Power Rankings: CFB Coaches To Get a Beer With
You have to be a complete psychopath to be a successful D1 Football coach. If you’re not, you’re probably not very good. Their lives revolve around Football spending every waking moment of a 15ish week season on their teams, not to mention recruiting visits, dealing with the media, and all of the other shit that comes with being a coach.
This is a collection of the 8 personalities in CFB that would be best to have a beer with. I gave preference to the bigger names and CFB elite as nobody really cares about some mediocre team in the Mountain West’s coach. Is that fair? No. Life isn’t fair get over yourself.
Honorable Mentions:
- Tom Herman
- Herm Edwards
- Jimbo Fisher
- Dan Mullen
- Kirby Smart
- Mike Gundy
8: Dabbo Swinney Clemson
Dabbo is just a nice guy. Players love playing for him and coaches love coaching for him. With that being said, he just wouldn’t be as entertaining as some of these other nut jobs. He recently took a picture with Drake which is cool and all, but he’s carrying the curse now. Staying away from that at all costs.
7: Les Miles Kansas
Les Miles was a perennial contender at LSU and is about to go into his first season coaching arguably the worst team if Power Five. He has single handedly put some hope into a fan base that didn’t even know they had a football team. People over 50 shouldn’t be on any social media aside from the deadzone formerly known as facebook, but Miles has been on a Twitter tear this offseason. Funny dude in an awkward old white guy kinda way. You know the type. Leaving him outside this list would be a tragedy.
6: Lane Kiffin FAU
With Urban Meyer’s retirement, Lane Kiffin is probably the biggest dickhead in CFB. His Twitter presence and troll mentality is unmatched on this list. He’s actually so hated by Tennessee fans (due to his days at Bama) that he was asked to wear a bullet proof vest during his trip to Knoxville. Hopefully FAU can be a Top 25 team sometime soon because he is must watch TV.
5: Nick Saban Alabama
Saban has been the best coach in CFB over the past decade and has built one of the biggest dynasties in sports. I feel like Saban would have some great stories about his career as well as coaching with Belichick. He’s had some funny quotes of late. Not much else to say here.
4: Dana Holgorsen Houston
The amount of drugs Dana Holgorsen puts in his body on a daily basis is rivals Jordan Belfort. If he took a drug test, he would score 100. Dude is absolutely WIRED. A few beers would probably be the healthiest substance entering his body in years. You could easily make a case for him Top 3. Dana would be a guaranteed fun time.
3: Jim Harbaugh Michigan
Outside of maybe Nick Saban, Harbaugh is definitely the biggest name on this list. Off the field he seems like a pretty likeable guy. About a year ago a report came out that Harbaugh Wants His Players to Only Eat Beef for Protein Because Chicken Comes from A “Nervous Bird“. If a normal human said that nobody would take them seriously. Jim Harbaugh is not a normal person. Unarguably a Top 3 prospect.
2: Ed Ogeron LSU
Ed Ogeron embodies Football. Knowing his personality, he probably has the best stories of the group and would be an absolute electric factory to get a drink with. It would be easier to understand Dark Vader than Coach O which hurts his stock. If you can understand 1/3 of what he says you’re basically bilingual.

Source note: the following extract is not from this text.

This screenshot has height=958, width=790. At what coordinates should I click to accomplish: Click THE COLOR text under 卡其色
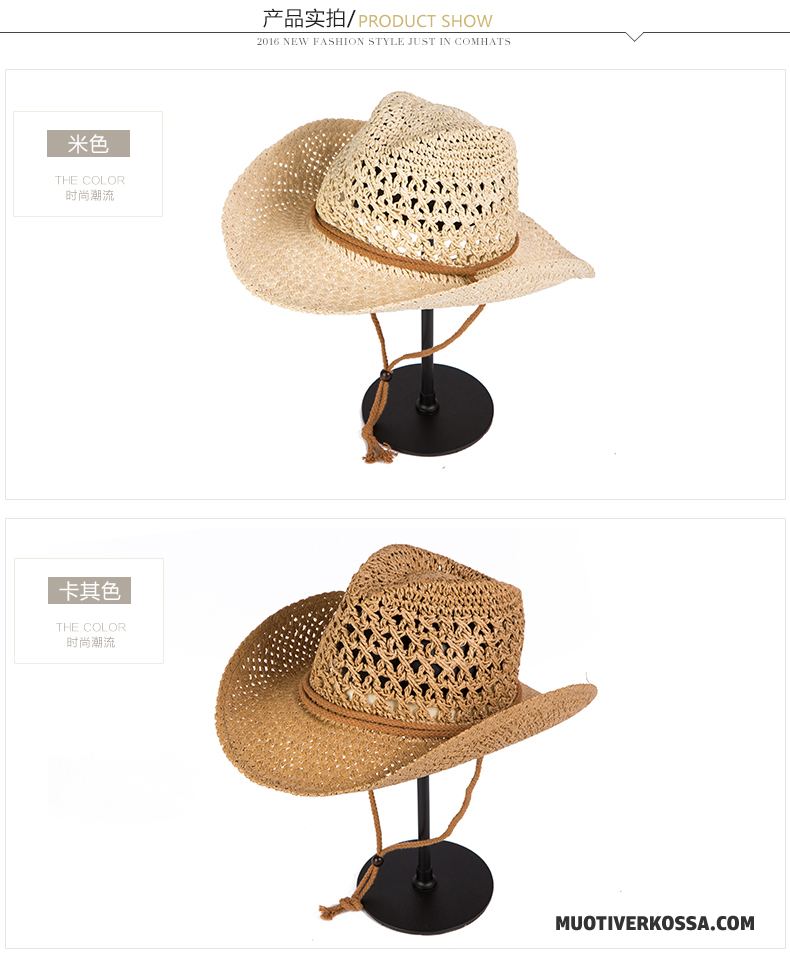pyautogui.click(x=91, y=627)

1: Mike Leach Washington State
If you get a chance, watch the above video. All time video. WSU won the most games in history last season at 11-2 and Leach is asserting himself as one of the best coaches in CFB. He’s also probably the funniest. Dude literally doesn’t give a fuck about what people think. He would definitely have some priceless takes on life and would be No. 1 on my board.